练习 1
能用两句话概括下面这篇讲硬币组合数的文章吗?

文章
+ + + + + + +

QUESTION:
You are given coins of different denominations and a total amount of money. Write a function to compute the number of combinations that make up that amount. You may assume that you have infinite number of each kind of coin.
Example 1:
Input: amount = 5, coins = [1, 2, 5]
Output: 4
Explanation: there are four ways to make up the amount:
5=5
5=2+2+1
5=2+1+1+1
5=1+1+1+1+1
Example 2:
Input: amount = 3, coins = [2]
Output: 0
Explanation: the amount of 3 cannot be made up just with coins of 2.
Example 3:
Input: amount = 10, coins = [10]
Output: 1
Note:
You can assume that
0 <= amount <= 5000
1 <= coin <= 5000
the number of coins is less than 500
the answer is guaranteed to fit into signed 32-bit integer
EXPLANATION:
看到题目,想到了for循环暴力,知道肯定是TLE,果然,在第17个case的时候就TLE了,那就需要对当前的算法进行优化,优化点也很容易就可以想到:需要保存之前的状态,而不能每次都重复计算。那么如何保存之前的状态呢,可以采用动态规划的方式。创建一个大小为dp[amount+1]的数组,dp[j]表示总额为j的组合方案数。
如何找到状态转移方程呢,转移方程可以想到dp[j] = dp[j-coins[i]],比如第一个例子,5 = 1 +4 ,5 = 2+3,5 = 5+0 而4,和3可以再进行分解,那么可以得到dp[j] = sum(dp[j-coins[i]]),记得初始化dp[0] = 1,因为总额为0的结果只有1个。
SOLUTION:
class Solution {
public int change(int amount, int[] coins) {
int[] dp = new int[amount + 1];
dp[0] = 1;
for (int coin : coins) {
for (int i = coin; i <= amount; i++) {
dp[i] += dp[i-coin];
}
}
return dp[amount];
}
}

+ + + + + + +

所给数据
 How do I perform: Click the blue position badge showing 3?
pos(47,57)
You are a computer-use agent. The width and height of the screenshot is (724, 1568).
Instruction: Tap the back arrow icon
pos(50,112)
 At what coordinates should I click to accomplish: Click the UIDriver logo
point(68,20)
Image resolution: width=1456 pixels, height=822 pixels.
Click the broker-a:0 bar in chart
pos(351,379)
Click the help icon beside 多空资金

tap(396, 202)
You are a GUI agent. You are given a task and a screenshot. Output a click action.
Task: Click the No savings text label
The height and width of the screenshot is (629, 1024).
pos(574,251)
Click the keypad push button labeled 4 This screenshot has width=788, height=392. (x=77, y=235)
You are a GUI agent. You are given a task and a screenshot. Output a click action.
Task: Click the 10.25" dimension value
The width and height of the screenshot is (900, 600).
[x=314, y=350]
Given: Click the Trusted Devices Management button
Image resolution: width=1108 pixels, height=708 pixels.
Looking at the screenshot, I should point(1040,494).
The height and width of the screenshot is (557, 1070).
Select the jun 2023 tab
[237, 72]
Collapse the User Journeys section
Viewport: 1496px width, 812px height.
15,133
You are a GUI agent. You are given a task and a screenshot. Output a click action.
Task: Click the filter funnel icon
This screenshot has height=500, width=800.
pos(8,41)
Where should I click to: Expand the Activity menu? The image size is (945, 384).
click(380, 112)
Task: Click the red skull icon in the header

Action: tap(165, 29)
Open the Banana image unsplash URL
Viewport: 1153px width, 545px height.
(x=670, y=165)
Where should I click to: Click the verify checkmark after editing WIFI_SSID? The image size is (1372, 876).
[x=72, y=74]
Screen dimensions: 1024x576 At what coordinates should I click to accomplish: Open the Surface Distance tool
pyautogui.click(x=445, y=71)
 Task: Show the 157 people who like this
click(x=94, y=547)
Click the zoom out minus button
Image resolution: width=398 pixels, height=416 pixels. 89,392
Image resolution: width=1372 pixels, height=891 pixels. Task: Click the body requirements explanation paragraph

+ + + + + + +

练习 2
能否把条目中从含有“Where should I click to: Expand”的那一行起、一直到条目最后一行为止的各行原样引用出来?

正确结果 1
文章的题目要求在每种硬币数量无限的前提下,计算用给定面额的硬币凑出某一总金额的组合数。作者指出for循环暴力解法会超时(TLE),于是改用动态规划:建立大小为amount+1的数组dp,dp[j]表示总额为j的组合方案数,先初始化dp[0] = 1,再按dp[j] = sum(dp[j-coins[i]])累加求解。

正确结果 2
Where should I click to: Expand the Activity menu? The image size is (945, 384).
click(380, 112)
Task: Click the red skull icon in the header

Action: tap(165, 29)
Open the Banana image unsplash URL
Viewport: 1153px width, 545px height.
(x=670, y=165)
Where should I click to: Click the verify checkmark after editing WIFI_SSID? The image size is (1372, 876).
[x=72, y=74]
Screen dimensions: 1024x576 At what coordinates should I click to accomplish: Open the Surface Distance tool
pyautogui.click(x=445, y=71)
 Task: Show the 157 people who like this
click(x=94, y=547)
Click the zoom out minus button
Image resolution: width=398 pixels, height=416 pixels. 89,392
Image resolution: width=1372 pixels, height=891 pixels. Task: Click the body requirements explanation paragraph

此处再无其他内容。